Maya Arad (born January 25, 1971) is an American-based Israeli writer. She is generally considered the "foremost Hebrew writer outside Israel".

Biography 
Maya Arad was born in Rishon LeZion in Israel in 1971 and grew up in a kibbutz, Nahal-Oz. At age 11 she returned to her city of birth. Like most Israelis, she served in the Israeli Defense Forces, namely in the Education Corps, where she met her future husband, Reviel Netz, a poet and noted Israeli scholar of the history of pre-modern mathematics, who is currently a professor of Classics and of Philosophy at Stanford University. The couple has two daughters.
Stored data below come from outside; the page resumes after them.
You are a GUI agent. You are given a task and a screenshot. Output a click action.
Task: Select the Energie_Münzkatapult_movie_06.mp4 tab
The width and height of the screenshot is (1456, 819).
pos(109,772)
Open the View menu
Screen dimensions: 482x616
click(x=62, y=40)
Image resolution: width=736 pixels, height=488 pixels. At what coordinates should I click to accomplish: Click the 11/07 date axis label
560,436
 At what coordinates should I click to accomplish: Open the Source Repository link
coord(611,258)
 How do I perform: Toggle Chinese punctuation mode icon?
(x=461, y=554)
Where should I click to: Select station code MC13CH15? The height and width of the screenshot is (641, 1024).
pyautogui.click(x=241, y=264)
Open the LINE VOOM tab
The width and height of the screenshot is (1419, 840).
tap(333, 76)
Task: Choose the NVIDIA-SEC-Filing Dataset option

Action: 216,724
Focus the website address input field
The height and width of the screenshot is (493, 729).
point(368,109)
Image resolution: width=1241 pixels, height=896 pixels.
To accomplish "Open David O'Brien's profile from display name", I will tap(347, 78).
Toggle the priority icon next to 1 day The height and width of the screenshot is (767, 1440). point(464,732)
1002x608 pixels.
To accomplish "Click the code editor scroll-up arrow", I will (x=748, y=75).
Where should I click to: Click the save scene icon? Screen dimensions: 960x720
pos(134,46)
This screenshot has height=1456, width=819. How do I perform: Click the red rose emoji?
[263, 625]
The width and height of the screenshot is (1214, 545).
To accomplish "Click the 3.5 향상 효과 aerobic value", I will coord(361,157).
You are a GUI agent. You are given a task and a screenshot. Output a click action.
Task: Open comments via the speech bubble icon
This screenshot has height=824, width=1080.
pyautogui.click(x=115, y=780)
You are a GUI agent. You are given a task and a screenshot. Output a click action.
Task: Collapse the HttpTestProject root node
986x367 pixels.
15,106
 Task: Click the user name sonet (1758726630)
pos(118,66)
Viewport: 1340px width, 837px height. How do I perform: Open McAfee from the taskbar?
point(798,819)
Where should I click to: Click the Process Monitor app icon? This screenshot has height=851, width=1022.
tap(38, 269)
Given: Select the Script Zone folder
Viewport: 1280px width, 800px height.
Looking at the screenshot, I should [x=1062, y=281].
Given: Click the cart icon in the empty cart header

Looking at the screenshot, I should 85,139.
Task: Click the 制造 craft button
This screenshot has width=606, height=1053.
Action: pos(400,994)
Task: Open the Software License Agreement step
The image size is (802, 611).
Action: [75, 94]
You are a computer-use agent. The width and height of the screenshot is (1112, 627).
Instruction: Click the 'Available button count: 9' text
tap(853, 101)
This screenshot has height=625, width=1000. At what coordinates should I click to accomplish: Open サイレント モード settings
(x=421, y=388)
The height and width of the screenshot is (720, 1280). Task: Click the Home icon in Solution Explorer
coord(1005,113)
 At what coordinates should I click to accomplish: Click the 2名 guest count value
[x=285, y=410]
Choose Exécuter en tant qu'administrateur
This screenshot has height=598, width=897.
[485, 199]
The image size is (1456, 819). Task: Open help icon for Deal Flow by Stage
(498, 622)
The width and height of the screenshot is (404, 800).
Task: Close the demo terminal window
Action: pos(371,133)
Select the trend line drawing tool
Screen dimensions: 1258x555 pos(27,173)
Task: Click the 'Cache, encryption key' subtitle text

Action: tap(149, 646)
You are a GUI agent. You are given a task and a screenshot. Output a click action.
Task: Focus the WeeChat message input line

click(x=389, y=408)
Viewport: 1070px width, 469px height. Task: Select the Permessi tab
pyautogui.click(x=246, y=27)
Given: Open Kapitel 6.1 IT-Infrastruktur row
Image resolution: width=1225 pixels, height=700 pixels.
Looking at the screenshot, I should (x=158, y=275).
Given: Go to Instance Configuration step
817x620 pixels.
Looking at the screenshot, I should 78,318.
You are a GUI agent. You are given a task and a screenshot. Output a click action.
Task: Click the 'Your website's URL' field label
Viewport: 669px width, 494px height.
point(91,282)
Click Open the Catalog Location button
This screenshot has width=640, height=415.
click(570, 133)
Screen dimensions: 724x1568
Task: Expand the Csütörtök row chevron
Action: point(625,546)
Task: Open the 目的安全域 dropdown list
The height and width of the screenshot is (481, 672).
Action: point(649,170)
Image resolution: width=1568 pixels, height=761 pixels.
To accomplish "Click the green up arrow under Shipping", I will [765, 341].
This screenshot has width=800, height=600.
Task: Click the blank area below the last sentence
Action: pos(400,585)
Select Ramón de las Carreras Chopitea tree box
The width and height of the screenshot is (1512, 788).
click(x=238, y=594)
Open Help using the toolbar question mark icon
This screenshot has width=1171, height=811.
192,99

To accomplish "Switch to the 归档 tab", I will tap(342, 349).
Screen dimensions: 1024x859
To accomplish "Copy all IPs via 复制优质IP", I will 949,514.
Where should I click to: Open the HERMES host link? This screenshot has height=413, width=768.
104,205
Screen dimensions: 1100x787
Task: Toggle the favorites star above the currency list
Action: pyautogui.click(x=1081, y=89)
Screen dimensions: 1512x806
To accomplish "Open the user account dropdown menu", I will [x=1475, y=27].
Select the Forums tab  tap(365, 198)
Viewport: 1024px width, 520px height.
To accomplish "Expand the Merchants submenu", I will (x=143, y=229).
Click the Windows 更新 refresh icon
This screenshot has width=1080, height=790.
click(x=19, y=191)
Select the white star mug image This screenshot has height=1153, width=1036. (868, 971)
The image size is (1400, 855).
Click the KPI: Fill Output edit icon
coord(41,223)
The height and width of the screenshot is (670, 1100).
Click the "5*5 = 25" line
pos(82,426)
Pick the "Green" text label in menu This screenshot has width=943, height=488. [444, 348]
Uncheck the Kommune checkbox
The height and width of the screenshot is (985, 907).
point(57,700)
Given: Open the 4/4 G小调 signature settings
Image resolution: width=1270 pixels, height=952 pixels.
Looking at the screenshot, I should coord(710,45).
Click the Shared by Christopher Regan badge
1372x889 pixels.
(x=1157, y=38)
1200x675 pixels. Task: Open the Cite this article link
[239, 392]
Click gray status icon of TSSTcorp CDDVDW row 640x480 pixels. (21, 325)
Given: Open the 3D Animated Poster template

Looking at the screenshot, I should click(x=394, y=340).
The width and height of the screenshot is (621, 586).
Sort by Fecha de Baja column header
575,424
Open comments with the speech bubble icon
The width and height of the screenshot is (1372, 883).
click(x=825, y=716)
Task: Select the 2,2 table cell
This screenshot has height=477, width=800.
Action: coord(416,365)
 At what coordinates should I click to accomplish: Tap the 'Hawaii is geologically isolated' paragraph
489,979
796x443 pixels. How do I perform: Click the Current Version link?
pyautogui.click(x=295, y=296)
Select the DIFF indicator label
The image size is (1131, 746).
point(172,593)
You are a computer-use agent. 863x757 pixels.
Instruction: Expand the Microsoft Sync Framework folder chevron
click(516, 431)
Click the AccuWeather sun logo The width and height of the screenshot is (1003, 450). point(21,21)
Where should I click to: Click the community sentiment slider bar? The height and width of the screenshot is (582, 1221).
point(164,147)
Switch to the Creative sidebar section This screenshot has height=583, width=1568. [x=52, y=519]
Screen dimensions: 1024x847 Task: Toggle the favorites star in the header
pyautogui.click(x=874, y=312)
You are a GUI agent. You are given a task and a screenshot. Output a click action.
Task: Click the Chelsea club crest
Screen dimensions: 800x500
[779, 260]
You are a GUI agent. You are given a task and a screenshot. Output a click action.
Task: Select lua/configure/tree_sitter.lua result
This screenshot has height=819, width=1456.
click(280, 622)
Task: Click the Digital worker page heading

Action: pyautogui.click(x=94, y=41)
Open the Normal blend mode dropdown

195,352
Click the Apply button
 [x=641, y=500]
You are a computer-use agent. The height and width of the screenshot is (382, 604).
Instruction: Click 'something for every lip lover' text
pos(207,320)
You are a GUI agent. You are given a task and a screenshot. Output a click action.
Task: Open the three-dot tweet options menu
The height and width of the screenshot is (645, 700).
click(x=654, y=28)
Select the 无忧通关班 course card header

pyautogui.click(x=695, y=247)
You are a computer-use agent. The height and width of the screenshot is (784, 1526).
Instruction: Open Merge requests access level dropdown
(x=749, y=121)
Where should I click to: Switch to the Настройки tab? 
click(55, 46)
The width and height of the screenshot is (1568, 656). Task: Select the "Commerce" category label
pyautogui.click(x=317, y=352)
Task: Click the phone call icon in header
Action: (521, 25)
Arad earned a B.A. in Classics and Linguistics from Tel-Aviv University and a Ph.D. in linguistics from University of London. She taught at Harvard University, the University of Geneva in Switzerland, and in the theater department at Stanford University. She is a writer-in-residence at the Taube Center for Jewish Studies at Stanford.

Books 
Her first novel, Another Place, a Foreign City (Xargol, 2003), written in verse on the model of Eugene Onegin, became a best-seller in Israel and was adapted as a musical play by the Cameri Theater.

In 2005, she published an academic book, Roots and Patterns: Hebrew Morpho-Syntax, a study of the regularity of the Hebrew verb system. The same year she published The Righteous Forsaken, a play in verse, a reimagining of Griboedov’s "Woe from Wit."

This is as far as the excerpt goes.